Transformation between internal and cartesian coordinates


In [1]:
import chemcoord as cc
import time
import pandas as pd

In [2]:
water = cc.Cartesian.read_xyz('water_dimer.xyz', start_index=1)
zwater = water.get_zmat()
small = cc.Cartesian.read_xyz('MIL53_small.xyz', start_index=1)

Naming convention

The table which defines the used references of each atom will be called construction table.

The contruction table of the zmatrix of the water dimer can be seen here:


In [3]:
zwater.loc[:, ['b', 'a', 'd']]


Out[3]:
b a d
1 origin e_z e_x
2 1 e_z e_x
3 1 2 e_x
4 2 1 3
5 4 2 1
6 4 5 2

The absolute references are indicated by magic strings: ['origin', 'e_x', 'e_y', 'e_z'].
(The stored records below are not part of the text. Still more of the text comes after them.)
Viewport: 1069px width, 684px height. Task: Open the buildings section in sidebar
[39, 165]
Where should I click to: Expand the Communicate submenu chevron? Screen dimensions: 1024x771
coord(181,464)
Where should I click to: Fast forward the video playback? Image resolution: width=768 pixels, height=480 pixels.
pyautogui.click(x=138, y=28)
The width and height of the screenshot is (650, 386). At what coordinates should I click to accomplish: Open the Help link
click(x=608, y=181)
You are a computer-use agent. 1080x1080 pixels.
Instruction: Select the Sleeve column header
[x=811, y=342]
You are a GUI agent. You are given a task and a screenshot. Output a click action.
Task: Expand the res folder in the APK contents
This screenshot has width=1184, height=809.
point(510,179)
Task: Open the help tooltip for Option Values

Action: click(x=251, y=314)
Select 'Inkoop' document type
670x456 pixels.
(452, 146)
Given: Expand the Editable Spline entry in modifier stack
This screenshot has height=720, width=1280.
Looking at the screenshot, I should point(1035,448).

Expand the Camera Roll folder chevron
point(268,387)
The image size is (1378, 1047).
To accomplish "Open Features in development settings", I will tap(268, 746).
  • The atom which is to be set in the reference of three other atoms, is denoted $i$.
  • The bond-defining atom is represented by $b$.
  • The angle-defining atom is represented by $a$.
  • The dihedral-defining atom is represented by $d$.

Mathematical introduction

It is advantageous to treat a zmatrix simply as recursive spherical coordinates.

The $(n + 1)$-th atom uses three of the previous $n$ atoms as reference. Those three atoms ($b, a, d$) are spanning a coordinate system, if we require righthandedness. If we express the position of the atom $i$ in respect to this locally spanned coordinate system using spherical coordinates, we arrive at the usual definition of a zmatrix.

PS: The question about right- or lefthandedness is equivalent to specifying a direction of rotation. Chemcoord uses of course the IUPAC definition.

Ideal case

The ideal (and luckily most common) case is, that $\vec{ib}$, $\vec{ba}$, and $\vec{ad}$ are linearly independent. In this case there exist a bijective mapping between spherical coordinates and cartesian coordinates and all angles, positions... are well defined.

Linear angle

One pathologic case appears, if $\vec{ib}$ and $\vec{ba}$ are linear dependent.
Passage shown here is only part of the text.